## TASK PROMPT
Write what comes next in the short anecdotes about a hospital pharmacy and a baseball umpire, picking up after their last sentence.

## TEXT EXCERPT
Not all hospital pharmacies respect privacy. Gail Sausser went to a hospital clinic, where she was given a prescription to take to the hospital pharmacy. She did so, then sat down as she waited for the prescription to be filled. A pharmacist eventually looked at the prescription, then loudly asked, “Sausser, what clinic did you get this from?” More than once, she tried to quietly answer, “The fourth-floor clinic,” but eventually, she gave up and with everyone staring at her replied loudly, “The V.D. Clinic!”
Baseball manager Leo “The Lip” Durocher and umpire Tom Gorman had some notable arguments on the baseball field. In a play at first base, when Leo’s runner and the first baseman collided, Mr. Gorman’s leg was broken. Mr. Gorman was lying hurt on the ground, and he heard someone above him say, “Did he call him out, or did he call him safe?” Mr. Gorman asked, “Who’s talking?” The answer came, “It’s me, Leo,” and Mr. Gorman said, “Well, if it’s Leo, he’s out.”

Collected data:
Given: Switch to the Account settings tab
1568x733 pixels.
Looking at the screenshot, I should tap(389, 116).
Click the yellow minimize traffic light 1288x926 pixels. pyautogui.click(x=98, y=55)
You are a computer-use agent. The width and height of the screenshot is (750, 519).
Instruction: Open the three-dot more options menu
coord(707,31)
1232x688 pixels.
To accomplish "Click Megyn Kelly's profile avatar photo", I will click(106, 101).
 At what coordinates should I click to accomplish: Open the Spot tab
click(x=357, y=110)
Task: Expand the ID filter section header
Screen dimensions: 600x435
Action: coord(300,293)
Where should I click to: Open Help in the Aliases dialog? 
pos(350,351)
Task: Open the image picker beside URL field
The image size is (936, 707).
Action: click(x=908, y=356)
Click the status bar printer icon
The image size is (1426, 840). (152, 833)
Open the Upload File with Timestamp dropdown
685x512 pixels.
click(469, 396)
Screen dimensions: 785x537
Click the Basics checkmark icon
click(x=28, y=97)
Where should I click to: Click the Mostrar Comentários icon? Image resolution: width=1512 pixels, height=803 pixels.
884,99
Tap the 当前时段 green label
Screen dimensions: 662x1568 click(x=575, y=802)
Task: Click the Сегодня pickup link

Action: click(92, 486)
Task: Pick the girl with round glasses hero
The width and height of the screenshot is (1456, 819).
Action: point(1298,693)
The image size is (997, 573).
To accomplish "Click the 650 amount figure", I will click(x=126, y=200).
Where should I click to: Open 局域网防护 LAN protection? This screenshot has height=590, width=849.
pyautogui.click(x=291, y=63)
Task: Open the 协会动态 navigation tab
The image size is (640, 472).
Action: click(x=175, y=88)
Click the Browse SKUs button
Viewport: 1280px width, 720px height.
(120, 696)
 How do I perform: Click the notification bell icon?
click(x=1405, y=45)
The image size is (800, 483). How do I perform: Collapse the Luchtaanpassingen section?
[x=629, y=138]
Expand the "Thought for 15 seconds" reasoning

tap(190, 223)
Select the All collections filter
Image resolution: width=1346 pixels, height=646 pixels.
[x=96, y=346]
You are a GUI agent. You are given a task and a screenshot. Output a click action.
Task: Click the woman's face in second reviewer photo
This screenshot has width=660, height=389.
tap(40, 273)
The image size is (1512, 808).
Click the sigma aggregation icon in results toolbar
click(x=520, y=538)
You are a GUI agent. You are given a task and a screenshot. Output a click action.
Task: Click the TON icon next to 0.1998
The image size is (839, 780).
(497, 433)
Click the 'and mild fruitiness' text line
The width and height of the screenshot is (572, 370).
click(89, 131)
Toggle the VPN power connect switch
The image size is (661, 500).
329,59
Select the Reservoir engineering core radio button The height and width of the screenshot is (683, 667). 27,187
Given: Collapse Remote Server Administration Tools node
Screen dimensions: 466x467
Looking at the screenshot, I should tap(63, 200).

## RESPONSE
President Abraham Lincoln was besieged by people asking to be appointed to various offices; unfortunately, there were many more people than offices. Once, he suffered from a mild form of smallpox, and the office-seekers were afraid to come near him. President Lincoln enjoyed their absence, but he told a friend, “Is it not too bad that now, while I have something to give to everybody, no one comes near me.”
Lesbian comedians Robin Tyler and Patty Harrison used to do a routine about faith-healer Brother Ripoff. As Brother Ripoff, Ms. Tyler would say to Ms. Harrison, who was playing an ill lesbian looking for healing, “This woman’s come to me and she’s a lesbian and she wants to be healed. I’m going to put my hand on her and I’m going to heal her. Hallelujah! You are now healed — and you’re still a lesbian!”
A surgeon once removed a huge bone chip from the ankle of American gymnast Vanessa Atler, and he was shocked by its size, even after having worked for years on the injuries of the Dallas Cowboys. Ms. Atler joked, “See, that makes me tougher than all those football players.”
Before George Burns and Gracie Allen were married, Mr. Burns had a rival. Once, Ms. Allen was ill and in a hospital, and Mr. Burns was supposed to tell her beau the news. Mr. Burns didn’t do that, so the beau didn’t send flowers — but Mr. Burns filled her hospital room with baskets of flowers.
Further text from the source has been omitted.